I have two full-time jobs: my regular nine-to-five and my job as someone living with chronic migraine.
Living with a chronic condition is like having a second career because of the time and effort that go into managing symptoms. The only difference is that I don’t get paid to manage my migraine. In fact, it drains my bank account.
Here are eight skills I use to effectively manage my chronic migraine:
When you’re living with chronic migraine, finding others you can relate to is essential. Creating genuine, lasting friendships may take a lot of time and effort, but having someone who “gets it” can make all the difference on bad days.
I’m seeing a great neurologist, but I still spend a lot of time researching migraine treatments. There are also diet changes to consider, holistic approaches to try, and much more. I like to stay on top of new information so that I don’t miss any potential chances for relief.
My migraine is a mystery. To solve it, I need to try new treatment options all the time. When they do not work, I need to recover quickly and try something else. This pattern repeats again and again, and comes with having to find new doctors and audit my behaviors to note any improvements in symptoms.
Staying positive is necessary when you’re living with chronic migraine. You have to coach yourself to be optimistic when things don’t work out so that you have the strength to keep trying. All your hard work will pay off, although it may not be in the immediate future.
On days when it seems my “business” is failing, I do my best to keep a happy appearance. This allows me to stay afloat and show that I'm OK.
Migraine is expensive. I use a spreadsheet to keep track of how much I spend and update it regularly.
Some of the details I include on the spreadsheet are:
- the date of treatment
- the doctor or clinic
- the type of procedure
- the date the payment was made
- the amount paid
- the form of payment
I’ll also make a note stating whether I ran the claim through my Health Savings Account (HSA) and if the claim was approved.
In the totals column (the scariest part) I tally all of my medical expenses thus far for the year.
Tracking my expenses takes time, but there is a lot of value in knowing the amount I’ve spent to treat my migraine from year to year.
I know little about the medications prescribed to me, but I know a lot about the importance of adhering to them. It’s not an easy feat, but staying on top of your treatment plan is vital to seeing an improvement in symptoms. Such responsibilities include:
- keeping track of what you’re taking
- making sure you’re taking it at the same time each day
- making regular trips to the pharmacy to refill your prescription
Missing a step, no matter how small it seems, can greatly impact the effectiveness of whatever medication you’re taking and hinder your chances for relief.
Bargaining with stakeholders
I speak with insurance companies regularly. Whether I’m calling to ask a question about coverage or dispute a charge, it’s an endless game of call transfers.

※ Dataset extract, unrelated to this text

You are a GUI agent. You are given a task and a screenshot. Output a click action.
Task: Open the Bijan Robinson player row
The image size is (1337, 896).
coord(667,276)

It’s comical how long it takes (and how many people I have to speak with) to get an answer. And, usually, it’s not an answer I want to hear.
There is a lack of empathy from the people on the other line. They don’t seem to care that I’m in pain or understand how hard it is to navigate health insurance while managing migraine symptoms.
When I make plans, I make sure my friends are aware there’s a chance I’ll have to bail because of my condition. Having honest conversations like this can help take the pressure off so that you’re able to enjoy your time with them and feel less anxious about needing to cancel or leave early.
Taking time off is as valuable (and needed) as the work you put in. Sometimes, you need to reset! Although the breaks I take are short, they’re monumental to my mental health and help me stay sane.
This is especially true when I’m in the process of testing new medications. Since it can be really defeating to keep trying new treatments and not see results, I’ll sometimes hit the pause button before starting a new treatment to make sure I’m mentally prepared for a potential letdown.
To unwind, I’m a big fan of meditation or going for walks. I also love reading or watching TV when I’m feeling really sick.
When I started my migraine journey, I didn’t know the amount of time, effort, and money I would need to put into managing the condition. It’s challenging at times, but all of the above skills are necessary to stay strong and live the best life I can.